Thursday, January 16, 2014

Convert PDFs to Word

Optical Character Recognition (OCR) is the process of converting scanned printed/handwritten image files into machine readable text format. It works by analyzing a document and comparing it with fonts stored in its database and/or by noting features typical to characters. OCR enables you to take a book or magazine article feed it directly into a computer file then edit the file using a word processor.

What that means:
OCR software can convert a PDF into a Word document. There are free websites that offer this service. One that I recently discovered is called Online OCR. They claim to recognize thirty-two languages, can recognize PDF, TIFF, JPG, and PNG (among others) and translate them into a number of formats – PDF, Word, Excel, html, RTF and Plain Text. Best of all it’s free and no account is required.
Scenario:
Let’s say you have a resume that needs updated. The original Word document is missing but you do have a hard copy. It is possible to digitize that document and edit it in Word.
The process:

1)      Convert the hard copy to PDF by scanning it and then email it to yourself (a free service available at all SCDL locations.)

2)      Log-in to your email and save the PDF to your computer.

3)       Go to onlineocr.net and click the Browse… button.

4)      Locate the PDF that was saved to your computer in step 2. Click Open. Then click Upload.

5)      Select your Recognition language and Output format. Output format means what type of file you would like to create (Word, Excel, or Plain Text.) To convert your PDF to a Word document select MS Word (doc).

6)      Enter the numbers displayed in the CAPTCHA box (a test some websites use to determine whether or not a user us human.)

7)      Click Recognize.

8)      Scroll to the bottom of the page and click on Download Output File.

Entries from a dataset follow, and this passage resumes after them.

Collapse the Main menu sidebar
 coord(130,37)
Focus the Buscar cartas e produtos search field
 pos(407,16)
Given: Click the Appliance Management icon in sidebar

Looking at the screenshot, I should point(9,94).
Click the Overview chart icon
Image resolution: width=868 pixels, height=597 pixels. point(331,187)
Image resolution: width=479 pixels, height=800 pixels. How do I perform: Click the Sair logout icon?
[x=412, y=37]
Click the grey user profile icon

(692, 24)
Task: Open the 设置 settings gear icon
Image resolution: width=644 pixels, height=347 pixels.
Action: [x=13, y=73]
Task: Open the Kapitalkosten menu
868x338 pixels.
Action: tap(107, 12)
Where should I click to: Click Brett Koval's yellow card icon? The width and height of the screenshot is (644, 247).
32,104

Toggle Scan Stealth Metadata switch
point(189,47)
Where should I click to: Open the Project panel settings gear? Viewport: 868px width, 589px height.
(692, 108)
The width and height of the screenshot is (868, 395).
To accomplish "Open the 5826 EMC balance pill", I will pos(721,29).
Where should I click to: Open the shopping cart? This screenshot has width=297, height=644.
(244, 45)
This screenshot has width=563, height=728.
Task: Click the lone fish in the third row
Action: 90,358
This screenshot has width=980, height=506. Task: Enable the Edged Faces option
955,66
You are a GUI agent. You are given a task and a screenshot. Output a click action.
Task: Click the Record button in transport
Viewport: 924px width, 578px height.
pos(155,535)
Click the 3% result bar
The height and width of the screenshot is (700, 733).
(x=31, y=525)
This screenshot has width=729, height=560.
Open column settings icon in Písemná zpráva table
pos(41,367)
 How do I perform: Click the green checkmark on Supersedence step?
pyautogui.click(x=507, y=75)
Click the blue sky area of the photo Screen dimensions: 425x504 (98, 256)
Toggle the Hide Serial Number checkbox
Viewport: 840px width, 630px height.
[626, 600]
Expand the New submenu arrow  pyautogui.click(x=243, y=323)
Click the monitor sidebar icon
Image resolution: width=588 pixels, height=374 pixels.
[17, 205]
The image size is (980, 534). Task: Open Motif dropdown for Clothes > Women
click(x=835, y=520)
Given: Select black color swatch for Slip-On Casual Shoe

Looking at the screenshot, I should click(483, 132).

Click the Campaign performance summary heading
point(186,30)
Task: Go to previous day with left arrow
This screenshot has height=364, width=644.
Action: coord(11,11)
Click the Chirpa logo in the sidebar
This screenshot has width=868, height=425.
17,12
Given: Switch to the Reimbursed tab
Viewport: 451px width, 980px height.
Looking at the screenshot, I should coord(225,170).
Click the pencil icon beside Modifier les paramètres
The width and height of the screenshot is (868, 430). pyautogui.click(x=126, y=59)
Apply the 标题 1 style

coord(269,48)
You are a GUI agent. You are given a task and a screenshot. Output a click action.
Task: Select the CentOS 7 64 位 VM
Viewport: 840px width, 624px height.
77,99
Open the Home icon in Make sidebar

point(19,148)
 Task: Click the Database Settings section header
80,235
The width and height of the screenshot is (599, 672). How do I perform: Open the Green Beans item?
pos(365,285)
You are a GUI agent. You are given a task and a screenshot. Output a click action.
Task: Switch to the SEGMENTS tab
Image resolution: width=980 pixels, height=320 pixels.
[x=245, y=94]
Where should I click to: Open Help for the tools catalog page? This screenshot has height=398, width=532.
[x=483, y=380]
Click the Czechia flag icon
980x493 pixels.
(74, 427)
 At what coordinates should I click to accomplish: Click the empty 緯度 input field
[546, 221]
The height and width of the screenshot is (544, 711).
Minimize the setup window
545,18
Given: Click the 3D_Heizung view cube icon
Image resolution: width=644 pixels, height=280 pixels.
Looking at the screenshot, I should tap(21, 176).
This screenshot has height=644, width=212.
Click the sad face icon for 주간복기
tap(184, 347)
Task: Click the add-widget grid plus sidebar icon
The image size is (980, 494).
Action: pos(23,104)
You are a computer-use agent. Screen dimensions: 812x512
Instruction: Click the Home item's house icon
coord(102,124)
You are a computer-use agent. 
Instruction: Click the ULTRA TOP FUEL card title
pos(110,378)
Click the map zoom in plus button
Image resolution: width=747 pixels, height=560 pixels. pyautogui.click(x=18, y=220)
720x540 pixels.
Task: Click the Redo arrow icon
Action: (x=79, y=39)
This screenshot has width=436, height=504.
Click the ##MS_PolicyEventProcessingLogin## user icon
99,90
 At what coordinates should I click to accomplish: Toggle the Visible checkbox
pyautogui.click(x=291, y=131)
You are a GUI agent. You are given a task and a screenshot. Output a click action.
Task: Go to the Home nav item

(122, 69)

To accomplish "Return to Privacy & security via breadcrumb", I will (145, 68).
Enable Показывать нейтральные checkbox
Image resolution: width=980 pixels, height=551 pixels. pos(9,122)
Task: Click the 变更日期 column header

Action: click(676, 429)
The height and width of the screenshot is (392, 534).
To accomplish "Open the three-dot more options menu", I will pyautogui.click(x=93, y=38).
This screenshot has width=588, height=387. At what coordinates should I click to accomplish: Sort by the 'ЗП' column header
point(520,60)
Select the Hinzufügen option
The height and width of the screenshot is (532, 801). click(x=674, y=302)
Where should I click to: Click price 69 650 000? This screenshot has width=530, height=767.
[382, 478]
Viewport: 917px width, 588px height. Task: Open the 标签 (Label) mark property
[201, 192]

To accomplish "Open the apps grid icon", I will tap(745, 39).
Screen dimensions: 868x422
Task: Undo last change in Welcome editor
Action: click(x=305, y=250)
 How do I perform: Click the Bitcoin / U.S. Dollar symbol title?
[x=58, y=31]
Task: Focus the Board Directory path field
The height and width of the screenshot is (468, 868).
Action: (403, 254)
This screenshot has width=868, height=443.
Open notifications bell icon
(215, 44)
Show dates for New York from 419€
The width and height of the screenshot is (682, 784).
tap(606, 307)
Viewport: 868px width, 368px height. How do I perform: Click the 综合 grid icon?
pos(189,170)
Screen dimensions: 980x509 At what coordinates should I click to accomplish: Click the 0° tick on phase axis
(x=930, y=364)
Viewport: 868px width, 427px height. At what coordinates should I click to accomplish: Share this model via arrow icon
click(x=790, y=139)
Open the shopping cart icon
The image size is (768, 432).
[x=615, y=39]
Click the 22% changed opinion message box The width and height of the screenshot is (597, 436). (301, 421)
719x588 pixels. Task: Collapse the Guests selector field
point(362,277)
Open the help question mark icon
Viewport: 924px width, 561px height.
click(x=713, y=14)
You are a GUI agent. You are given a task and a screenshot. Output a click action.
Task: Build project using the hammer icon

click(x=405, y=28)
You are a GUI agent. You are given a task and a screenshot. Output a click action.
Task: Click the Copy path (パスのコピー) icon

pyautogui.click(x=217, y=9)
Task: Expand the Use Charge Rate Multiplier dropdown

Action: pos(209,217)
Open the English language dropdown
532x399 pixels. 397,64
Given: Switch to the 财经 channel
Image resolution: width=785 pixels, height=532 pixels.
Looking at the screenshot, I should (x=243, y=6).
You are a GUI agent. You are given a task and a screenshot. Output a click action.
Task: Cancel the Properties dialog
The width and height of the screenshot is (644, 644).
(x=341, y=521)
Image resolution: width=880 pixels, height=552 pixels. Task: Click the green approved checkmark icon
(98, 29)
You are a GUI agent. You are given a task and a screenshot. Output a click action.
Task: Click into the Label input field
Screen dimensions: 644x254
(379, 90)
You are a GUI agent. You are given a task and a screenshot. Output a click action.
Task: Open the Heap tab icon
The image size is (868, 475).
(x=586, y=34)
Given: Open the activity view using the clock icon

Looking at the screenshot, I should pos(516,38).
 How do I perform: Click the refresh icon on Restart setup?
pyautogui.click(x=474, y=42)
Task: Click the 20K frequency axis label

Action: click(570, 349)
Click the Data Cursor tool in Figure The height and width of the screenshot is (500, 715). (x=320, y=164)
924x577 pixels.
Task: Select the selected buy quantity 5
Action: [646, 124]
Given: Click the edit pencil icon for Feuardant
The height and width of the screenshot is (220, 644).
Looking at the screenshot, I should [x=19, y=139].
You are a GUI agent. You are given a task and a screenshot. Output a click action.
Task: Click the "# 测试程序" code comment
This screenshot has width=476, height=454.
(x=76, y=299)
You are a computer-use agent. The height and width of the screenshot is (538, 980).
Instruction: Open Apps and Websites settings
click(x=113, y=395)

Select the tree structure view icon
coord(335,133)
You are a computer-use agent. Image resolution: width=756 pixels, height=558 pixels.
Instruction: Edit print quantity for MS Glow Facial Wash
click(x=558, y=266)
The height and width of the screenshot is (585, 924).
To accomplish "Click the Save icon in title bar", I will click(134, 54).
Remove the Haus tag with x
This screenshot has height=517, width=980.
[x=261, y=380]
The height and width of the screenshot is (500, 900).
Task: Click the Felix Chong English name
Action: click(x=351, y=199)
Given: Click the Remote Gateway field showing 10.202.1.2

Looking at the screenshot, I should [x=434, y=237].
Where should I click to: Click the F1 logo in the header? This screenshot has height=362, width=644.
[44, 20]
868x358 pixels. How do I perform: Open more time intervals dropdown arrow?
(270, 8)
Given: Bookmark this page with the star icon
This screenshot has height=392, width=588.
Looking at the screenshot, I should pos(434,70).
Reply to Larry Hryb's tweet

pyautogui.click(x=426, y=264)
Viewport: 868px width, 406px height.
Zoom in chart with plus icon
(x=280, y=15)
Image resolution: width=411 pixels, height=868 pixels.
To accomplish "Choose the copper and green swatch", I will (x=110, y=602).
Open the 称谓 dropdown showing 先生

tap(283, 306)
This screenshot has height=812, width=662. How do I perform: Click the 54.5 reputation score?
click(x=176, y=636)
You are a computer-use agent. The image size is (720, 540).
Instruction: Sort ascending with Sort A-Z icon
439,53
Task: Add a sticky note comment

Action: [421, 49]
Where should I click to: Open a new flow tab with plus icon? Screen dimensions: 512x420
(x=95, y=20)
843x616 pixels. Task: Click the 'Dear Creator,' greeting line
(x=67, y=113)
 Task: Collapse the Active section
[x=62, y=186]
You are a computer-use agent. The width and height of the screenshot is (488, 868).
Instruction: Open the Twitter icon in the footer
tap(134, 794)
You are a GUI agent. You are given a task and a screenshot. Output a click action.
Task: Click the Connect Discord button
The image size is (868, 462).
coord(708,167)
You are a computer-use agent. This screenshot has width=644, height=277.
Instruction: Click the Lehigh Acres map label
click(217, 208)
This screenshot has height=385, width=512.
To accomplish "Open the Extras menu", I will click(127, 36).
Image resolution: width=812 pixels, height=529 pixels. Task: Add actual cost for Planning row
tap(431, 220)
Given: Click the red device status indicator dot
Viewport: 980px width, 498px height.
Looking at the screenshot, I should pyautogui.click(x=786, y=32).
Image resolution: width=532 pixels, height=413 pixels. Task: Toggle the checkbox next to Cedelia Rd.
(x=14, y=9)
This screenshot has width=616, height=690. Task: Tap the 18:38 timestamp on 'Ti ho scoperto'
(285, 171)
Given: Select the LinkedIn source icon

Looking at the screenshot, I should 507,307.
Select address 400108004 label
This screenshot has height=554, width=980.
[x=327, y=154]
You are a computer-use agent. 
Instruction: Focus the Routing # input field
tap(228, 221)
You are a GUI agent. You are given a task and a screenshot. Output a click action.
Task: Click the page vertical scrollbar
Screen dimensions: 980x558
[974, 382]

The resume will now open in Microsoft Word. From here you can make changes and save it for future reference.

Disclaimer:

While great and incredibly accurate remember that Online OCR is a free service. Much of the original document’s formatting is preserved during the conversion but it is not always exact. After your conversion it is highly recommended you proofread your document. There could be misspelled words and perhaps some formatting differences compared with the original (text is usually bold, for example.) Compared to when the document was a PDF and could not be edited the formatting errors are pretty minor.
As I said earlier the site is free and does not require registration. However, there is an option to create an account which has some benefits. It is free to create an account (all that is required is an email address) and you get twenty-five free credits (worth twenty-five scans.) There are options to purchase or earn more credits which are pretty reasonable. The biggest advantage to creating an account is multipage scanning. If your original document is more than one page you’ll need to scan each page individually and convert them individually if you do not create an account. But if you create a free account you can scan and convert all three pages at once (you could even tell it specific pages to convert – like only pages one and three, for example.) Your converted documents are also saved in your account too. So if you lose the Word version you can retrieve it from your Online OCR account.
So next time you have a hard copy of a document (or just a PDF) and you want to make changes remember that there are options. Free options! One of them is called Online OCR and only takes a few minutes to convert your PDF into Word document.